El primer ministro de Pakistán, Shehbaz Sharif, solicitó este martes al presidente de Estados Unidos, Donald Trump, una prórroga de dos semanas al ultimátum fijado para que Irán alcance un acuerdo con Washington.
El pedido del mandatario paquistaní ocurrió apenas horas antes de que venciera el plazo de las 20:00 (hora del este), bajo la advertencia de Trump sobre una ofensiva masiva contra la infraestructura de Teherán.
A través de su cuenta en la red social X, Sharif afirmó que los esfuerzos diplomáticos para una resolución pacífica en Oriente Medio avanzan de manera sólida y podrían generar resultados concretos en el futuro próximo.
Además, el líder paquistaní instó a todas las partes en conflicto a observar un alto el fuego de catorce días, argumentando que este periodo permitiría a la diplomacia lograr una terminación definitiva de las hostilidades que comenzaron el pasado 28 de febrero.
El factor económico de Ormuz
Paralelamente, el primer ministro Sharif solicitó al gobierno iraní la reapertura del estrecho de Ormuz durante el mismo lapso de dos semanas. Este corredor marítimo, vital para el comercio global, concentraba el 20% del tráfico mundial de petróleo y gas natural licuado antes del inicio del conflicto.

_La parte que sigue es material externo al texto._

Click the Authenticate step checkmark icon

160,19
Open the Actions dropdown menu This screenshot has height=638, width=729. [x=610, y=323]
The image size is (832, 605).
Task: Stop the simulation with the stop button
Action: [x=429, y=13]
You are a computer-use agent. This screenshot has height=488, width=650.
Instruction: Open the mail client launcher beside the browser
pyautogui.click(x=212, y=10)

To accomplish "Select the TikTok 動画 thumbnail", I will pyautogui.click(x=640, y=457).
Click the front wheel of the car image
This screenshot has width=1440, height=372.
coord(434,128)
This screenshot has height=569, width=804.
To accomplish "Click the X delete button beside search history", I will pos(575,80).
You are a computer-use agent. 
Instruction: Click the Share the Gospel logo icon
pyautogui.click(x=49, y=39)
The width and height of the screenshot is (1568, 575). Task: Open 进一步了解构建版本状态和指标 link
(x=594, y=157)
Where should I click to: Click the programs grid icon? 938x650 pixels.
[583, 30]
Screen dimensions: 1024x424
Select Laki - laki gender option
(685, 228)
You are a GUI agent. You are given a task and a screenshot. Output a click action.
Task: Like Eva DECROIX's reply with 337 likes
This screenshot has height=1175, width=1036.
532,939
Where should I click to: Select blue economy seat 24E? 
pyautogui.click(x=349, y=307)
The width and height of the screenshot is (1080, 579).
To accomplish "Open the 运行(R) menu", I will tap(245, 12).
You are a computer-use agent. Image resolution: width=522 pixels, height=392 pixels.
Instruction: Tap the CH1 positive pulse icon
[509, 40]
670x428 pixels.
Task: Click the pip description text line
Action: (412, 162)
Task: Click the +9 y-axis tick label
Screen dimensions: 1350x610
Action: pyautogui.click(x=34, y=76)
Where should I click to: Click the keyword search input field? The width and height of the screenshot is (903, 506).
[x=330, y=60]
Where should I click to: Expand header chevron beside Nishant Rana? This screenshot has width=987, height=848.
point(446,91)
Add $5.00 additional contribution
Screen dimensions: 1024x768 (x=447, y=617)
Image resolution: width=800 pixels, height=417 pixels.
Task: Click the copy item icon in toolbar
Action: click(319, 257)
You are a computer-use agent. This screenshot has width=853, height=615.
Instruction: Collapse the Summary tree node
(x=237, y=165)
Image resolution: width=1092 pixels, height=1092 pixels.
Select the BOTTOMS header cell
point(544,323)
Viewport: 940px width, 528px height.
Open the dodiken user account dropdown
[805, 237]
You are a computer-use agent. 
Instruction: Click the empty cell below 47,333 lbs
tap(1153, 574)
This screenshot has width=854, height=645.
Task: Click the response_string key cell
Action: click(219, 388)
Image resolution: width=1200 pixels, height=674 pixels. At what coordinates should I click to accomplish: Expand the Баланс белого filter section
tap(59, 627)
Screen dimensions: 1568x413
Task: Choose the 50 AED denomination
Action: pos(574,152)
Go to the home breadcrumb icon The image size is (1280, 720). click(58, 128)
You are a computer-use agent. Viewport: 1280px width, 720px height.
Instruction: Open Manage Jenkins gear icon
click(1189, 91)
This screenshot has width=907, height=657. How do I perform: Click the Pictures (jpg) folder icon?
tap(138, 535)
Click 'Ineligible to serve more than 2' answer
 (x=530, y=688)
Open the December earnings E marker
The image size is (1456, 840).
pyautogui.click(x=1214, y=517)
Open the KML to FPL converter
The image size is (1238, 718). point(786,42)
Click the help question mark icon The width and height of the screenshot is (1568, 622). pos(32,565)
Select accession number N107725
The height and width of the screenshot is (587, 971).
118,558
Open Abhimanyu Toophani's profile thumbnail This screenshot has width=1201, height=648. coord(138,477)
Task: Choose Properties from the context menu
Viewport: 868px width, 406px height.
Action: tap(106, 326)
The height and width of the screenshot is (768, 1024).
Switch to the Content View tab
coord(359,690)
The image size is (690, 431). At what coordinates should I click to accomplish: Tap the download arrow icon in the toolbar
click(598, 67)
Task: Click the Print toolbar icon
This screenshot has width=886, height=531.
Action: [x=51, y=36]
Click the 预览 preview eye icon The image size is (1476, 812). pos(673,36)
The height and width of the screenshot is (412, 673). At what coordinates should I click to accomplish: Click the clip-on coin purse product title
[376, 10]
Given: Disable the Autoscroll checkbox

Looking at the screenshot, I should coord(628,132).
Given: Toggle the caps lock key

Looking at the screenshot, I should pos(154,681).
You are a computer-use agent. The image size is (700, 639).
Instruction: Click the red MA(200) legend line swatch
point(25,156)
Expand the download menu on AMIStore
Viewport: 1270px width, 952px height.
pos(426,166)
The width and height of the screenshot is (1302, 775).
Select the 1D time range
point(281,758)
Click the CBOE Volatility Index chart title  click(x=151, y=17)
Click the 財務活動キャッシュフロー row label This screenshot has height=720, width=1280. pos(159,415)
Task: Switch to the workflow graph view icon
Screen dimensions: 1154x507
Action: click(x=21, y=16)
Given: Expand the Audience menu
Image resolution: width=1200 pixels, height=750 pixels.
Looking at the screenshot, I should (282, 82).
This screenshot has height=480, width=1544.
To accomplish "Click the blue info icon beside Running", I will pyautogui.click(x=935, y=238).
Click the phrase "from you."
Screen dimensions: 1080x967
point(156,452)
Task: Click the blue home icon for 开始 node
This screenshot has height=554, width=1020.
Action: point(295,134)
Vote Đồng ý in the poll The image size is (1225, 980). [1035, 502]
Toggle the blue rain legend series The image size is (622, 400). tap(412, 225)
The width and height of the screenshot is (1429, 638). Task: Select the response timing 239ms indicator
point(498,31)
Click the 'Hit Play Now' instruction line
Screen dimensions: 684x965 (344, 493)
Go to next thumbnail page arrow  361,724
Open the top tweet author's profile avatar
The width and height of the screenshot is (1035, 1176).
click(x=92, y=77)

Sharif describió la apertura del estrecho como un “gesto de buena voluntad” necesario para aliviar la crisis de combustible que afecta a la comunidad internacional tras las restricciones impuestas por Irán en represalia a los ataques aéreos.
La secretaria de prensa de la Casa Blanca, Karoline Leavitt, confirmó que el presidente Trump fue informado sobre la propuesta de Pakistán y que se emitirá una respuesta oficial. Sin embargo, la retórica desde Washington se mantuvo severa durante la jornada; Trump reiteró en sus plataformas que “toda una civilización morirá” si Irán no accede a sus demandas antes del vencimiento del plazo.